Толкнулись в дверь к Усольцеву.
Усольцев лежал на койке и читал книгу. Ему было лет сорок, сорок пять. Он не спеша поднялся, освободил столик от бумаг и сказал Виктору:
- Давайте, давайте и закройте дверь.
Он достал из тумбочки коньяк, сухую колбасу из-за окна. Пока Нинка ее чистила, с трудом снимая кожу, разлил коньяк по чашкам, а себе - в железную кружку. Не дожидаясь и не приглашая, взял кружку и выпил.
Он не то чтобы не понравился Виктору, но впечатления на него не произвел.
Пил молча, а если и говорил, то самое пустяковое, о той же выпивке: "Нальем?", "Бери закусывай, самая лучшая рыба - колбаса", "Если в мире люди создали что-то прекрасное, так это коньяк!", "Итак, вздрогнем?!"
Усольцев пьянел на глазах, зрачки у него сделались текучими, лицо потемнело, стало лиловым.
Виктор отпил коньяк, замечая в то же время, как Усольцев трогает руками Нинкину талию, обхватывает и прижимает к себе.
- "На заре туманной юности всей душой любил я милую",- пропела Нина, засмеявшись, и поцеловала Усольцева в щеку.
- Нинка у нас как птенец. Как птенец, ей-богу! Утром проснулась, глаз не открыла, а уже начинает чирикать. Вот так и поет, не открывая глаз,- сказала Кира Львовна, стараясь как будто выгородить Нину, сама удивляясь своему теплому чувству к ней.
- Ты мне поешь? - говорит Усольцев, обнимая ее в открытую и откровенно показывая Виктору на Киру Львовну, так что видят и Нина и Кира Львовна.
- У нас газетчиков не любят, от них одни неприятности,- тоненько тянет Нина, прижимаясь к Усольцеву.- А я люблю, мне можно. Витя, хочешь, я и тебя полюблю?
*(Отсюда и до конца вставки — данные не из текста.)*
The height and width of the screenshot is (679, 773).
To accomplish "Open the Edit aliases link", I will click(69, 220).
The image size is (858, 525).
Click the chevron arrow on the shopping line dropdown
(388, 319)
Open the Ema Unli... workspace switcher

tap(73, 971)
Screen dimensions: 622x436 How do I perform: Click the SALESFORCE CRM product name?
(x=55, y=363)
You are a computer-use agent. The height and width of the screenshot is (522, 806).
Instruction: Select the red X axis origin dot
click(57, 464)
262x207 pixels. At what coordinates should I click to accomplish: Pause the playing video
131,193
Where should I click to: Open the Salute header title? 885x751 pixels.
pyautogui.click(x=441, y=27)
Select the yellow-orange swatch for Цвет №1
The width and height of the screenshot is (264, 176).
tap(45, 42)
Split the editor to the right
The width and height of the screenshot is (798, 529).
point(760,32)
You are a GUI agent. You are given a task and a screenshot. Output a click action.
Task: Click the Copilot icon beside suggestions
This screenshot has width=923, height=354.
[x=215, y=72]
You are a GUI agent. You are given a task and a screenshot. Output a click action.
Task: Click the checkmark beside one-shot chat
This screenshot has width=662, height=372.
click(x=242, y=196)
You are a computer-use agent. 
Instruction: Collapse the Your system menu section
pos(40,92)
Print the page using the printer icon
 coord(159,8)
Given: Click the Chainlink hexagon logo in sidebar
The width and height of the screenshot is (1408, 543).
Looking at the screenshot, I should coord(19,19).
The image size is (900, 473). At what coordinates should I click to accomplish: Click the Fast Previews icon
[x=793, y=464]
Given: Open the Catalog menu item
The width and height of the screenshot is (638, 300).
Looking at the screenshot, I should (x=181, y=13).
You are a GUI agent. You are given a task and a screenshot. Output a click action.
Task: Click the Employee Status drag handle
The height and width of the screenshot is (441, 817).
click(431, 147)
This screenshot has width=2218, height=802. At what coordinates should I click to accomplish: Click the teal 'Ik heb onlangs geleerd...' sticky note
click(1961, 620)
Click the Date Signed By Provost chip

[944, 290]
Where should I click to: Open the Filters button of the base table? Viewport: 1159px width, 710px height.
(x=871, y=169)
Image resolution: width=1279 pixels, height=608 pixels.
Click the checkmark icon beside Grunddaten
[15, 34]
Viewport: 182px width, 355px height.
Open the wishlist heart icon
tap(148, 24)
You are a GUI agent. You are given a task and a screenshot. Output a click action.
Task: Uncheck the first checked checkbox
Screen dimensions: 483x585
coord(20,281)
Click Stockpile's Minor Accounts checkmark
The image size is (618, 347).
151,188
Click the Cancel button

- Мне тяжело за этих ребят, которые в гостинице. Если бы вы знали, какие они славные,- говорит Кира Львовна.
- Усольцев, ты на мне женишься? - спрашивает, оборачиваясь, Нинка.
- Они сказали: "Если через неделю не дадут жилья, мы организованно атакуем строящееся общежитие и займем его".
- Ну, Усольцев, ну скажи это при всех...
- Начальство уже переполошилось,- говорит Усольцев, отпивая коньяк, как чай, из Нинкиной чашки.- Они там комиссию назначили.
- А почему ты об этом не напишешь? А, Усольцев? - спрашивает Нина, высвобождаясь из его рук.- Испугался?
- Нинка, перестань, ты не права! - кричит Кира Львовна.- Пойдем к нам,- говорит она уже спокойнее.- Иначе ты не остановишься. Пойдем в нашу комнату.
- У нас холодно,- говорит Нинка.- Ой, посмотрели бы, как у меня на работе! Десять градусов, а под столам - два.
- А зачем под столом?
- Ноги-то у меня под столом,- жалобно говорит Нина и кричит, возвращаясь к двери: - Усольцев, я к тебе еще вернусь!
Нина без причины смеется, хватая руку Виктора и прижимаясь к ней лицом.
- Нинка, прекрати ты свои психические атаки,- говорит, нервничая, Кира Львовна.- На него и так Усольцев быком смотрел.
- Ну и что, на Вовку вчера тремя быками смотрел.
- Я пойду,- говорит Виктор. Они уже на первом этаже.- Спасибо вам.